Thursday, August 30, 2012

music

my relationship with music is shifting (see previous post) and its amazing.  i'd always heard about and talked to people who talked about "their music" in a hushed, reverential tone.  never understood it though.
Fiddlin' on top of a fire-breathing dragon 

it started with re-discovering greg brown.  I listened to my parents greg brown records when i was about 10 years old and on; I saw him play live when i was but a wee lass.  And that voice, those slow funky chords, or groovin' fast chords, still just get me down deep.  Pull out something sweet and strong and delicious.  I listened to him solidly training to NY for the 10 day meditation course 2 weeks ago, and then he sang to me all through the course.  When i plugged in my ipod in the car afterward, it was the yummiest of reunions.

Then came Johnny Cash.  Listening to those prison albums (he recorded an album of a show at Folsom Prison and one at San Quentin), to his deep southern twang and the guys just going' NUTS in response...and then there's him and June Carter (this video is from the San Quentin show).
In the zone w/one of my all-time favorite musical buddies...

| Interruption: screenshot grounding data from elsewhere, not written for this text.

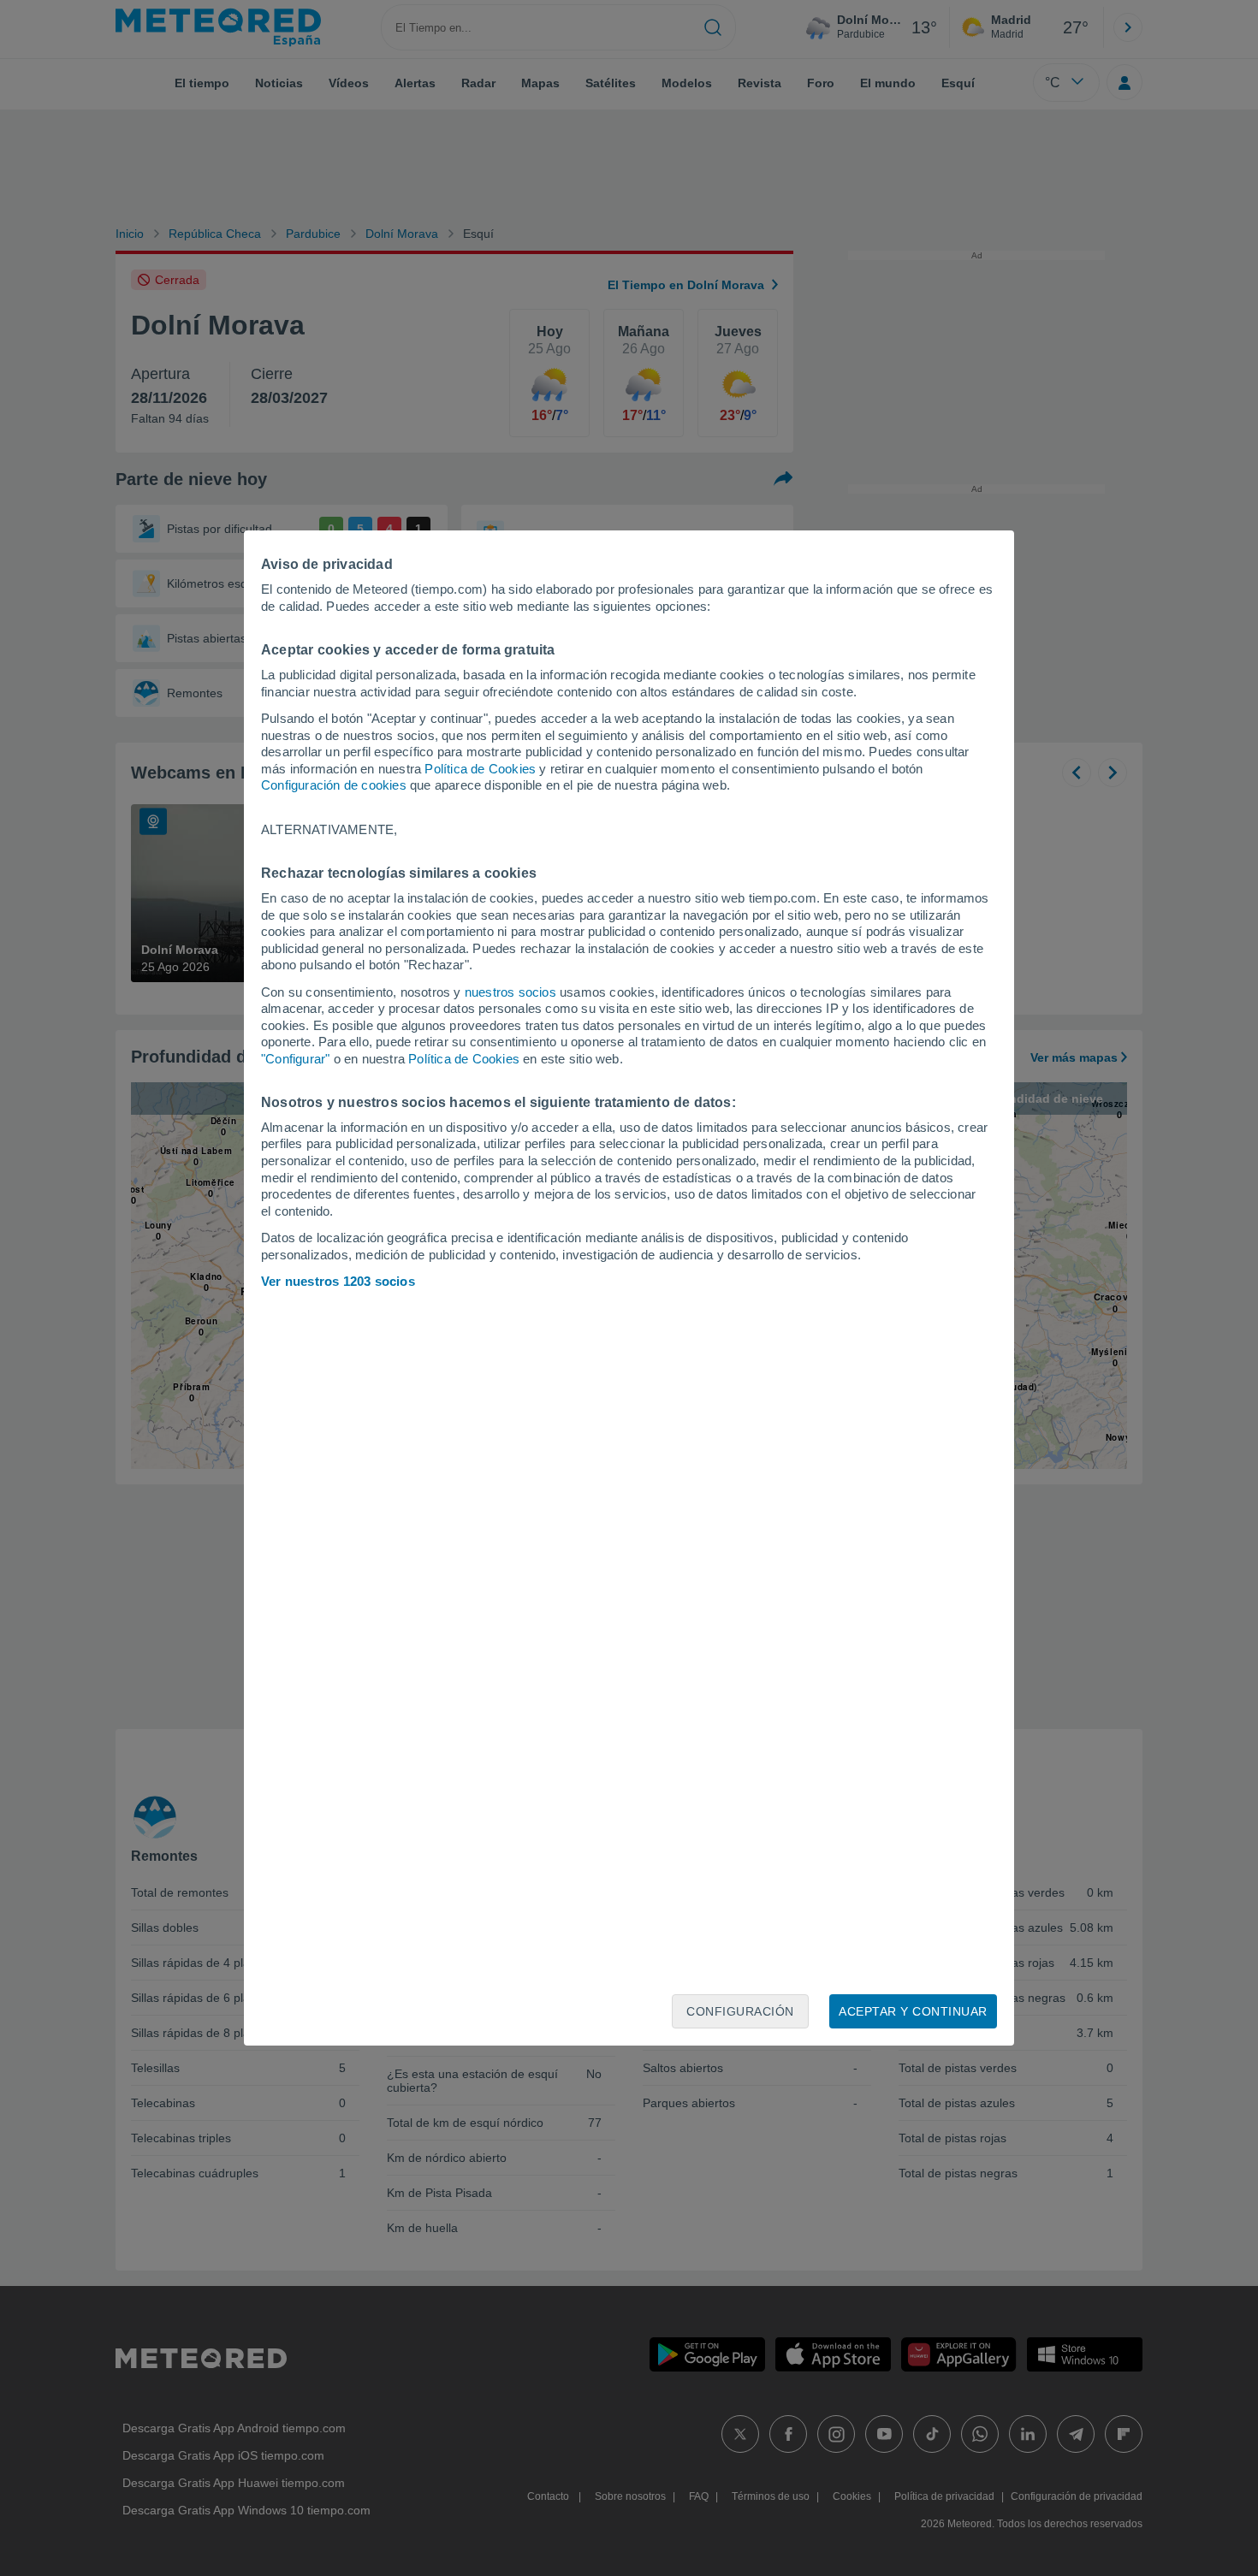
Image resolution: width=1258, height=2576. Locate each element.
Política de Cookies (480, 768)
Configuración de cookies (333, 785)
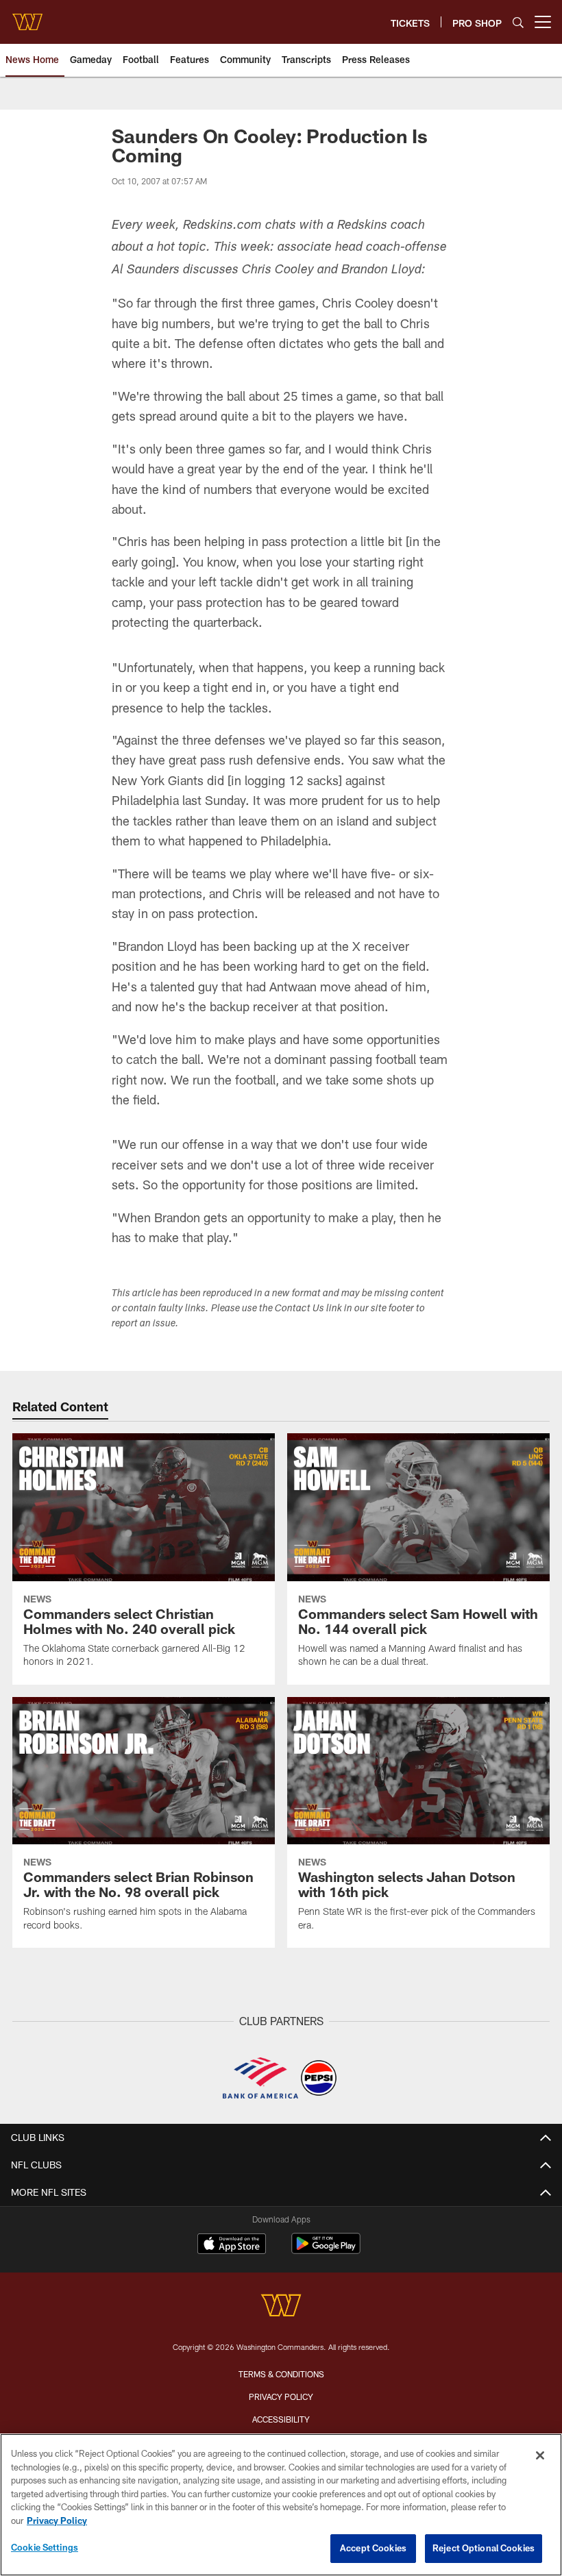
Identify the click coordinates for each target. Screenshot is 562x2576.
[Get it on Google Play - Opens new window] (326, 2250)
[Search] (518, 22)
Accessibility (281, 2419)
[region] (281, 2504)
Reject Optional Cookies (483, 2547)
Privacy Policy (281, 2396)
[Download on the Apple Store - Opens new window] (231, 2245)
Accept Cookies (373, 2547)
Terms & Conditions (281, 2374)
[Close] (540, 2455)
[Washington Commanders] (281, 2307)
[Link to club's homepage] (27, 16)
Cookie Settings (44, 2547)
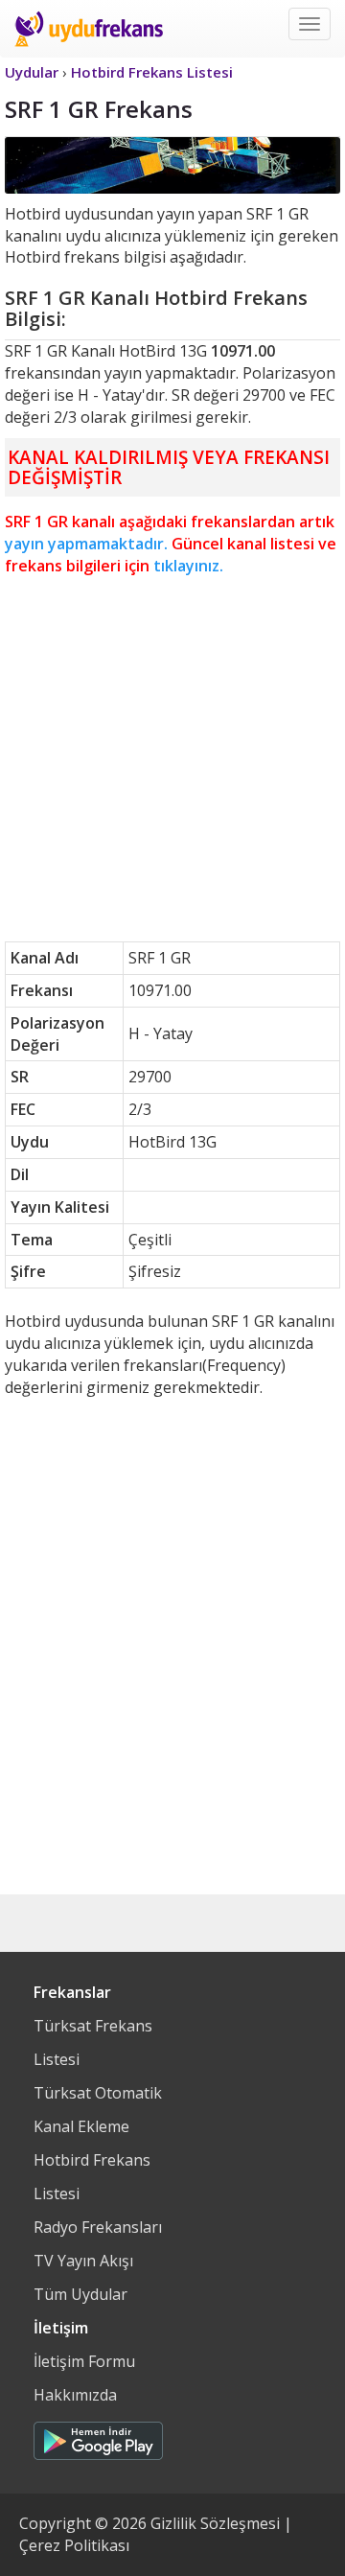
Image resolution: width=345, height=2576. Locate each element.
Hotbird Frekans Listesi (92, 2176)
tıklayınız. (188, 565)
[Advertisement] (172, 759)
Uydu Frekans (88, 29)
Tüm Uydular (80, 2294)
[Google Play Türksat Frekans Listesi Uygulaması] (98, 2436)
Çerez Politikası (74, 2545)
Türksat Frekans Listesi (93, 2042)
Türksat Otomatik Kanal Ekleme (98, 2109)
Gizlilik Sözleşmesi (215, 2523)
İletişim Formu (84, 2361)
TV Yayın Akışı (83, 2260)
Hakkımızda (75, 2394)
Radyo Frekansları (98, 2227)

We're going to start a bluegrass band when I return to Twin Oaks, and I am so excited to dive into this music again!  Last weekend I re-learned a few guitar chords and got back in touch with the fun of guitar chords after YEARS of melody fiddle.  I'm slowly learning to play more rhythmic fiddle stuff.  And I'm starting to sing, something I've always loved and always told myself i couldn't.

But the best part is that instead of pressuring myself all day to practice scales, chords, etc. and then finally either breaking down or resisting admirably, I'm listening to music all day and am slowly shifting to just playing along with it.

The other best part is the feeling of a constant companion--the bit that merits the hushed, reverential tones.  I get it now; I can never truly feel alone as long as I have this body of amazing music to listen to, and increasingly, inside me.

Wednesday, August 29, 2012

love soup

i am a bit head over heels for this boy.  there's lots of ways i could explain his wonderfulness, but i'd rather let him do it so here are some of my favorite quotes:


"computers are a mystery to me.  when they work, its like magic, and when they don't, its like...yeah, that's not surprising"

"you better not be apologizing again.  unless its for being too pretty."


since we are not yet residing in the same place, a big part of the connection is sharing music.  i love how this expands my world and the scope of the connection.  its like our relationship is growing inside of this giant, intricate, beautiful nest of music.

and its been so long since i've had a best-friend sort of person in my life.  the kind that, when you show up in their room after a hard, emotional day, before you can say a word, says "let's go for a bike ride!"  and then immediately after "lets play music in the silo"  and then "lets just fall asleep w/o brushing our teeth."

and

"i like how you fit" said sleepily in the middle of the night whilst spooning.



the sweetness is strong and deep and i'm drawn to it inexorably.  sweet soft love like diffuse light in the morning.